За границей широко известны случаи особо крупных утечек данных, но большинство из них совершено при участии сотрудников самой компании. Например, в утечке персональных данных 24 млн клиентов корейской компании Homeplus обвиняется глава организации и несколько высоких постов. Информация была продана страховым компаниям, а объем выручки составил 21,14 млн долларов США.
Согласно требованиям американского национального института стандартизации NIST следует выделять три сегмента облачных сервисов по модели управления данными. В зависимости от получаемой услуги — IaaS, SaaS или PaaS — клиент должен контролировать определенный слой безопасности.
Распределение зон ответственности за информационную безопасность в разных моделях облачных услуг
— При аренде услуг по модели IaaS клиент может, а часто и должен использовать собственные средства обеспечения безопасности отдельных виртуальных машин, поскольку это обеспечивает контроль рисков безопасности как самой машины и ее данных, так и окружающей инфраструктуры. Поставщик в свою очередь контролирует безопасность вычислительных ресурсов и хранения данных, а также сетевую составляющую, в том числе и передачу данных с использованием средств шифрования (SSL, VPN и других).
— Модель PaaS дает клиенту только возможность управлять рисками прикладных приложений и их данных. Защита аппаратной платформы и операционной системы лежит на плечах облачного провайдера.

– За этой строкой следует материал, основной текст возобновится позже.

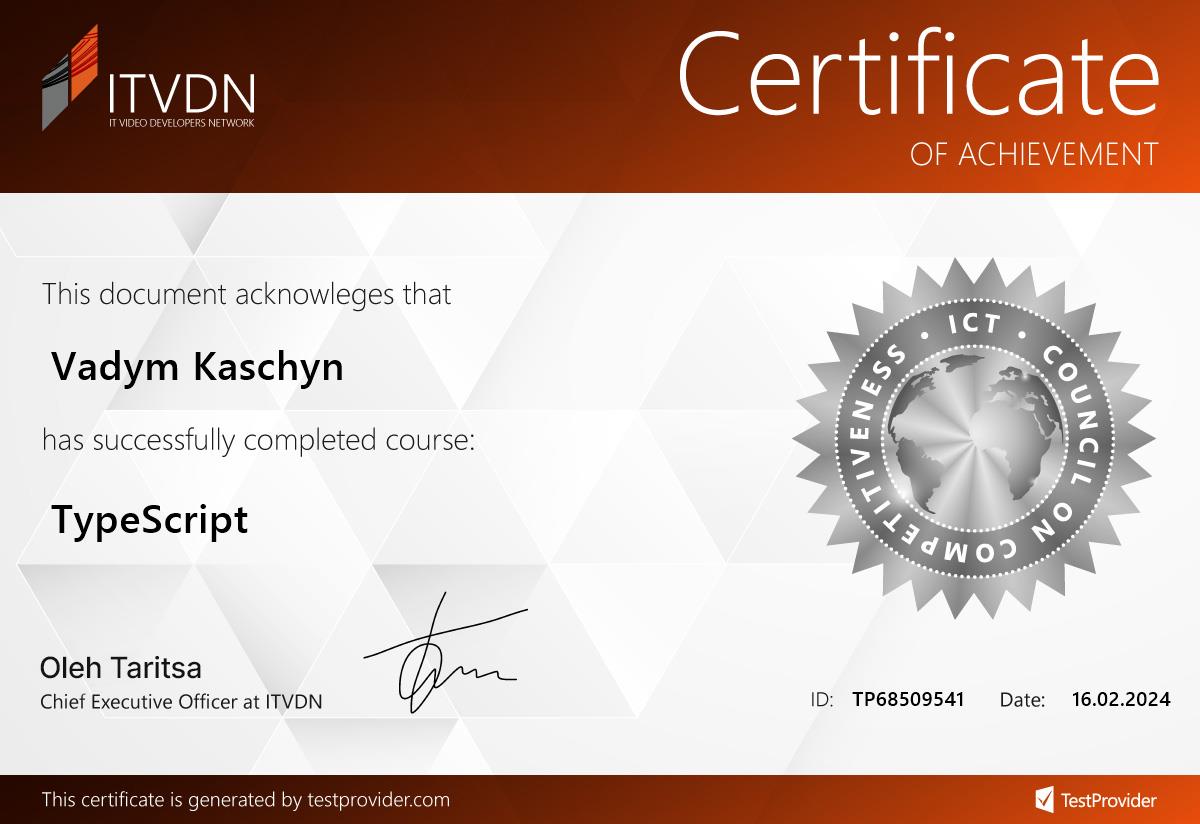This screenshot has height=824, width=1200.
Task: Select the certificate ID TP68509541
Action: click(908, 699)
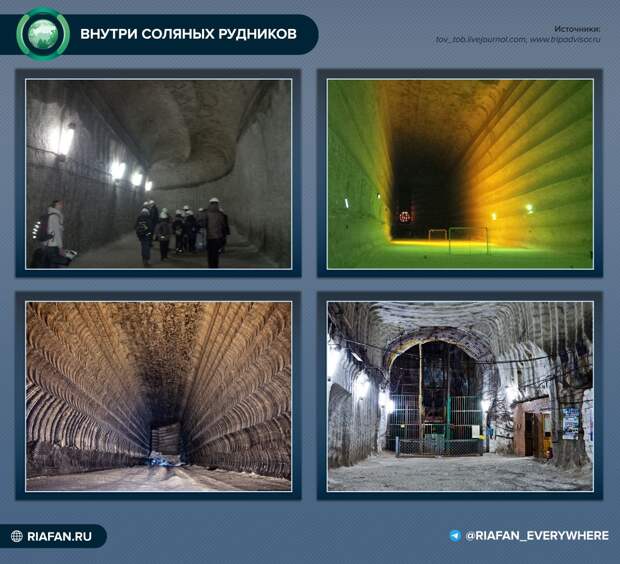Image resolution: width=620 pixels, height=564 pixels.
Task: Open the RIAFAN.RU website link
Action: click(x=59, y=536)
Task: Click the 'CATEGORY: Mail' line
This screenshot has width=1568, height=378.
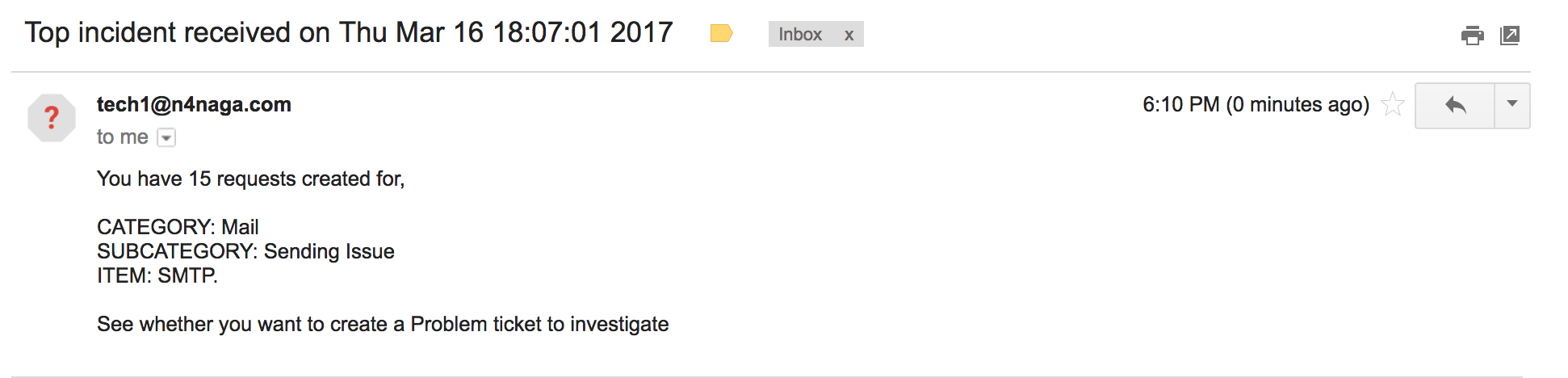Action: pos(178,227)
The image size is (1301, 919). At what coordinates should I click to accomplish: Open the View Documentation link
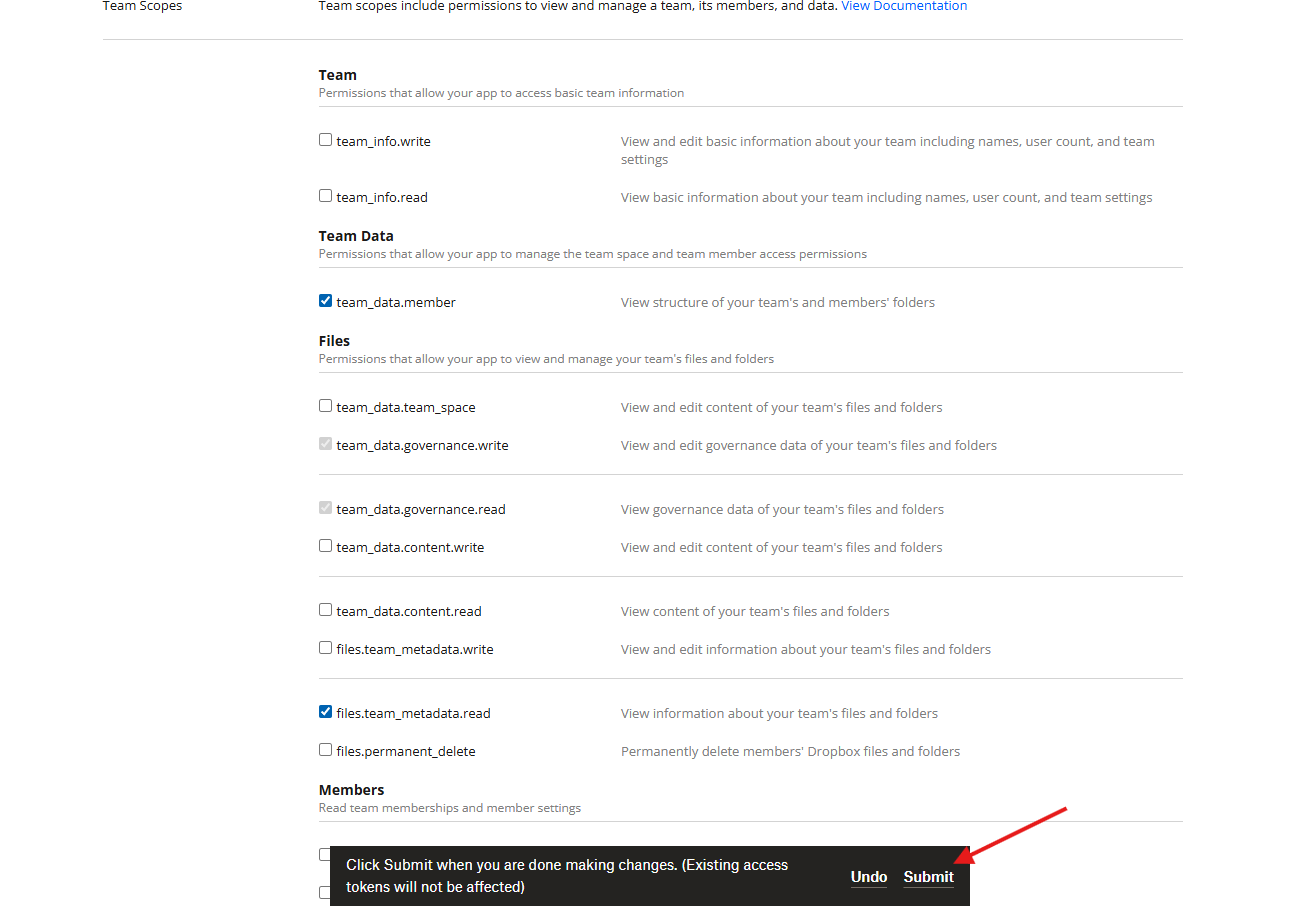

— В модели SaaS управление инфраструктурой, платформой и программным обеспечением целиком находится в зоне ответственности провайдера. Клиент получает полностью защищенный и безопасный сервис без каких-либо вложений со своей стороны.
Заключение
Обеспечение безопасности информационных систем, сервисов и данных — важная задача как для облачной инфраструктуры, так и для локальной. Она требует четкого понимания рисков, определения зоны ответственности и системного подхода к ее решению, а не точечного вмешательства и локализации исключительно проблемных мест. За безопасность облачной инфраструктуры отвечает штат квалифицированных сотрудников провайдера, контролирующих ее на всех уровнях предоставления услуги клиенту, что позволяет минимизировать риски и обойти все возможные проблемы безопасности в облаке.